* _What to produce_
Set down exactly the lines in the records below that run from the line with "Given: Open the 查看信息 info button" to the line with "The height and width of the screenshot is (1704, 775).", inclusive, and nothing more.
-- Records follows --
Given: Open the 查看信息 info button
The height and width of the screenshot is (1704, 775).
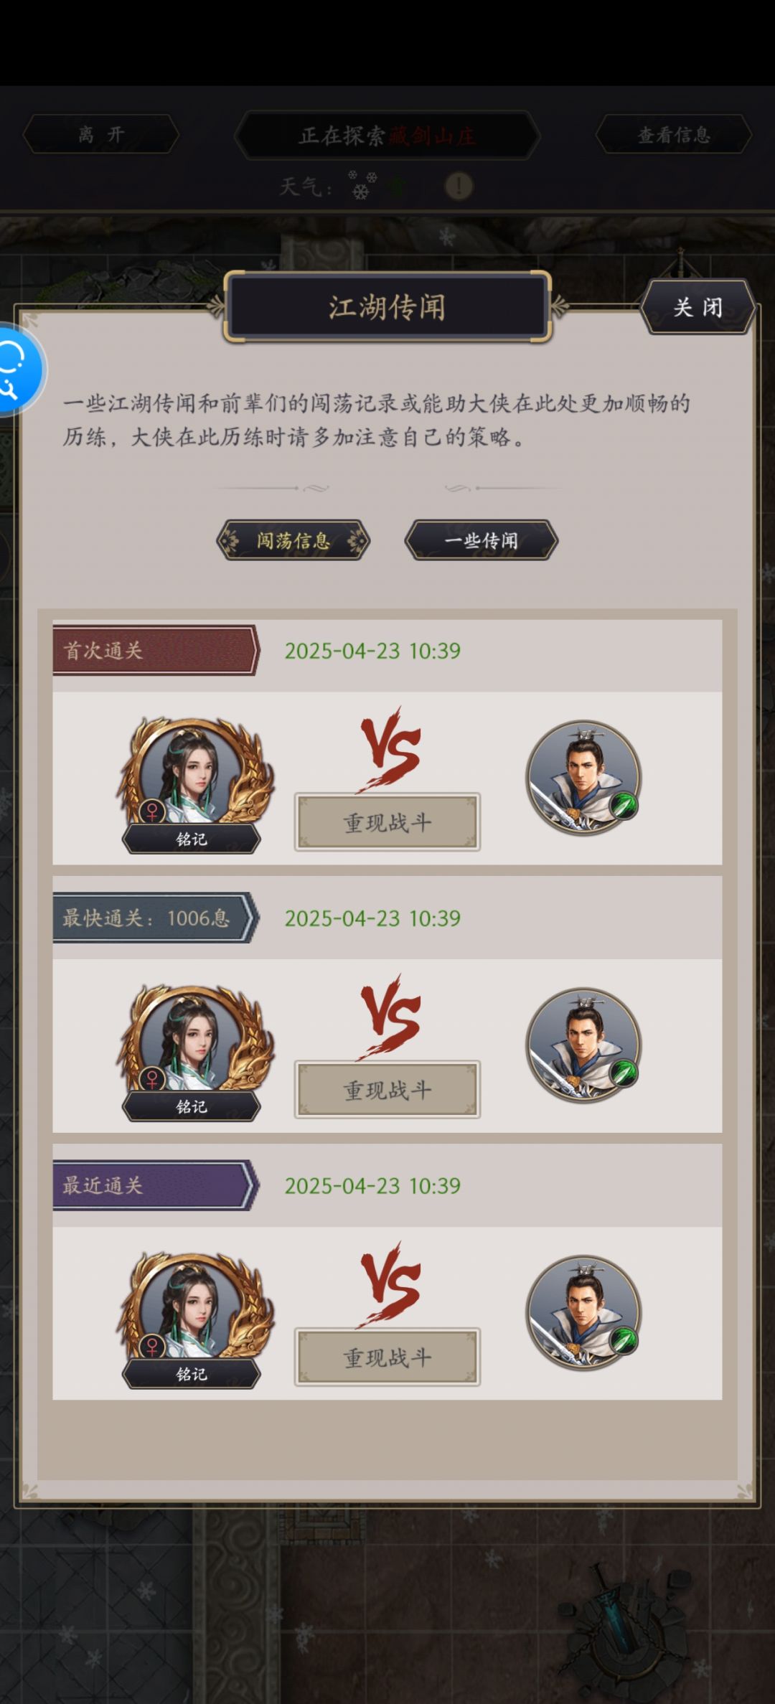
-- Records concluded --
-- Records follows --
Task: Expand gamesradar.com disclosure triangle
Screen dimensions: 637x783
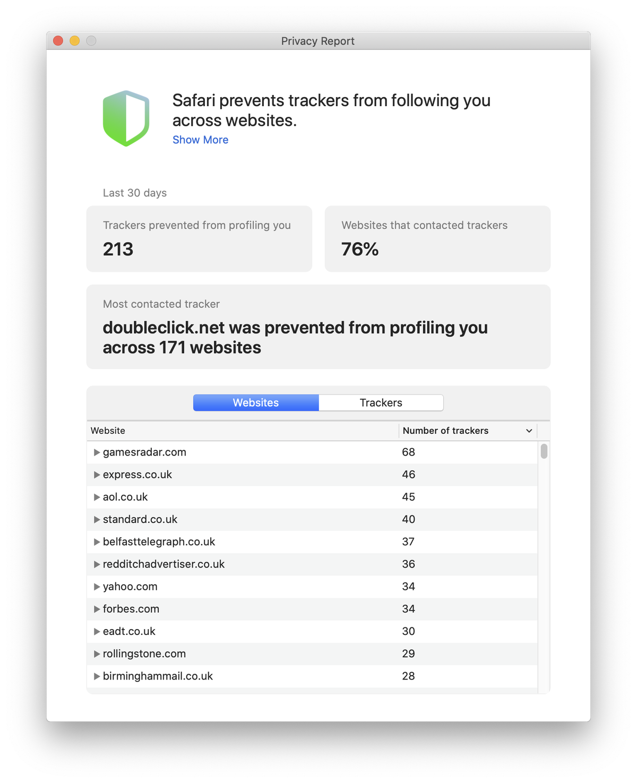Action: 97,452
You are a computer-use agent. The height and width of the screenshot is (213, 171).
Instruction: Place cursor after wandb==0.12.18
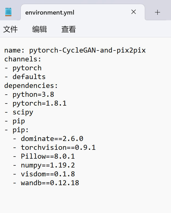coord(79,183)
-- Records concluded --
-- Records follows --
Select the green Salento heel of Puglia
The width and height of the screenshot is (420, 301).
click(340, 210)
-- Records concluded --
* _Exercise solution_
Given: Open the 查看信息 info button
The height and width of the screenshot is (1704, 775).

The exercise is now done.